→ **Exercise description**: All lines from the top of the records below through the line holding "Image resolution: width=1164", and only those, should be printed exactly, minus the pictures.

(Stored items)
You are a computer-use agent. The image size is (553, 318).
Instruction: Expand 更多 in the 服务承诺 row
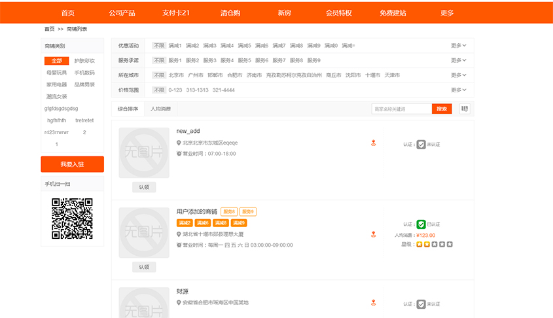click(x=458, y=60)
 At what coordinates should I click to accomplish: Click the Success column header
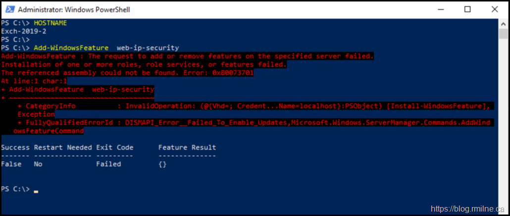[15, 148]
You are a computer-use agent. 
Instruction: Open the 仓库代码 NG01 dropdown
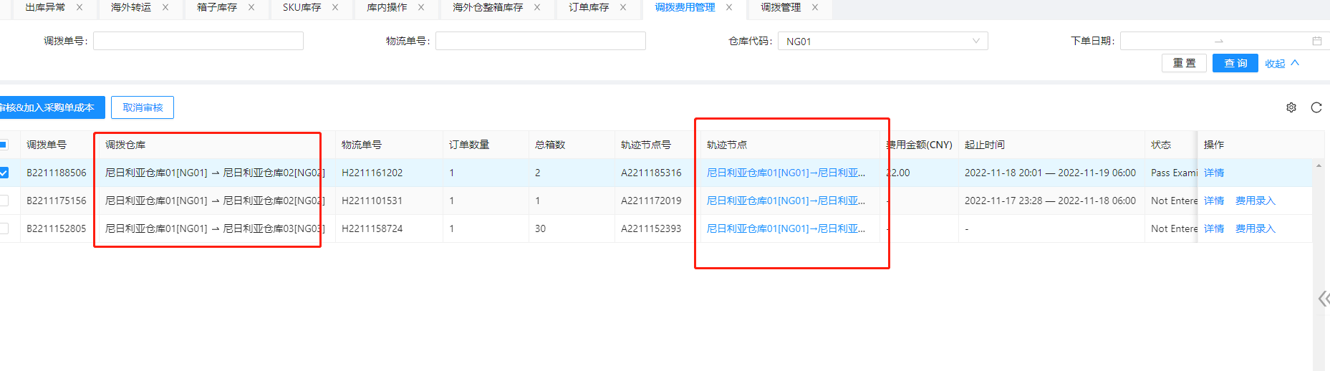click(x=882, y=42)
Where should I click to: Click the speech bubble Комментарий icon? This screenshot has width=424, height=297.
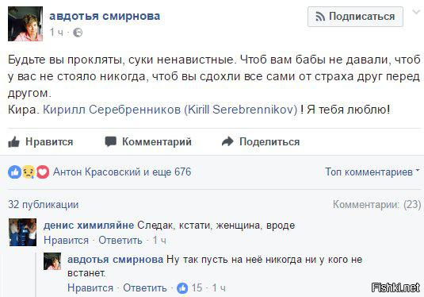click(111, 141)
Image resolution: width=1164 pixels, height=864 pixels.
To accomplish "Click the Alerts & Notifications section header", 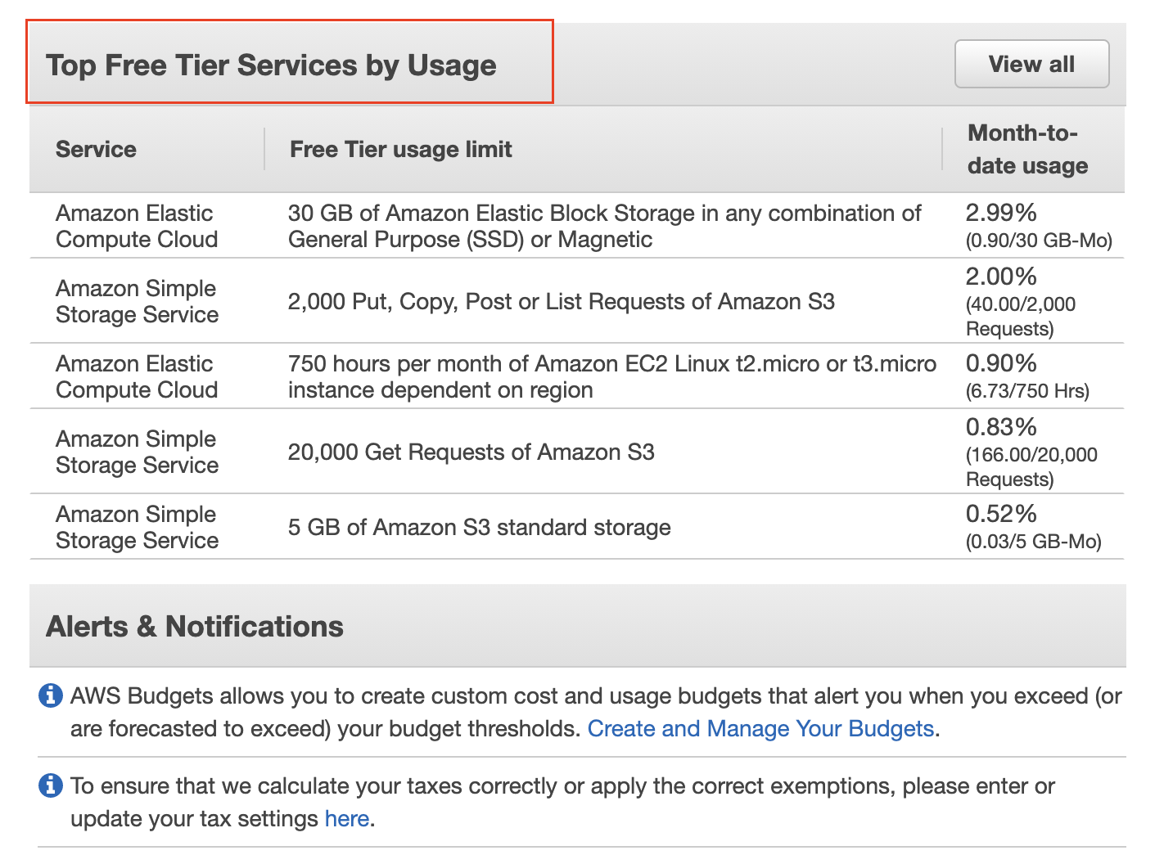I will click(x=194, y=626).
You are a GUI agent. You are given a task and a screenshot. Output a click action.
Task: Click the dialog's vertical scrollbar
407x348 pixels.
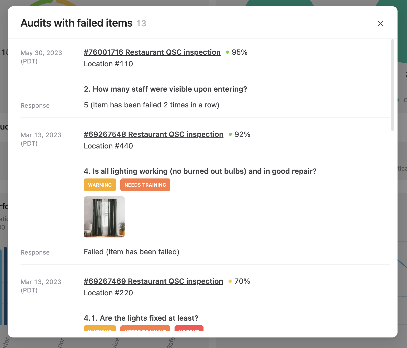[x=392, y=85]
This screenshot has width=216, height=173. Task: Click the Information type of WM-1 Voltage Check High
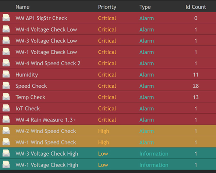coord(154,165)
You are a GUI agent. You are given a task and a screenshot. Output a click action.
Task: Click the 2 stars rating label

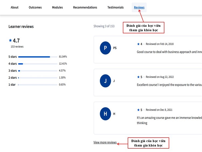pyautogui.click(x=13, y=78)
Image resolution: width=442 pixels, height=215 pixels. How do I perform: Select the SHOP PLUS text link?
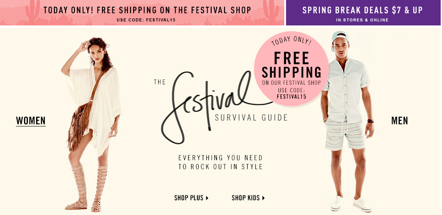coord(188,198)

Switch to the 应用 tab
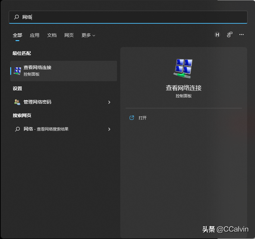35,35
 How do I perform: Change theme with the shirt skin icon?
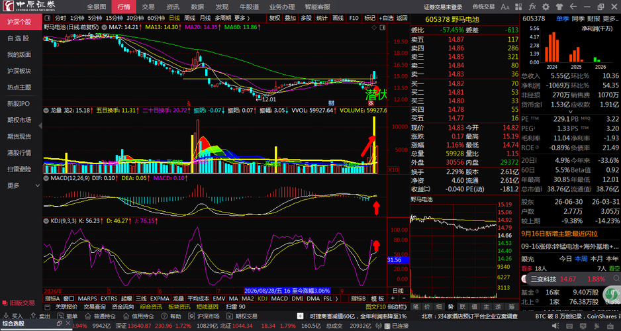(x=559, y=7)
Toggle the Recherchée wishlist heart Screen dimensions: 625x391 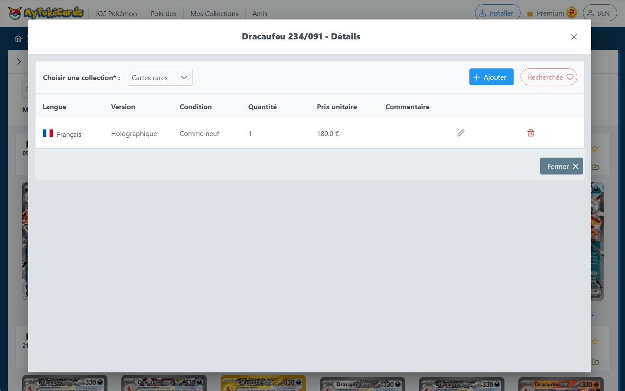point(549,77)
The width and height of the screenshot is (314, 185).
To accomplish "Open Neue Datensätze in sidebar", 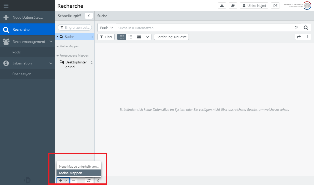I will pyautogui.click(x=27, y=17).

→ **Completed exercise**:
You are a computer-use agent. The image size is (553, 318).
Instruction: Expand 更多 in the 服务承诺 row
click(x=458, y=60)
 At what coordinates should I click to accomplish: Click the Success column header
[15, 148]
You are a computer-use agent. 
Instruction: Open the 仓库代码 NG01 dropdown
click(x=882, y=42)
Where should I click to: Click the speech bubble Комментарий icon? This screenshot has width=424, height=297.
click(111, 141)
Image resolution: width=1164 pixels, height=864 pixels.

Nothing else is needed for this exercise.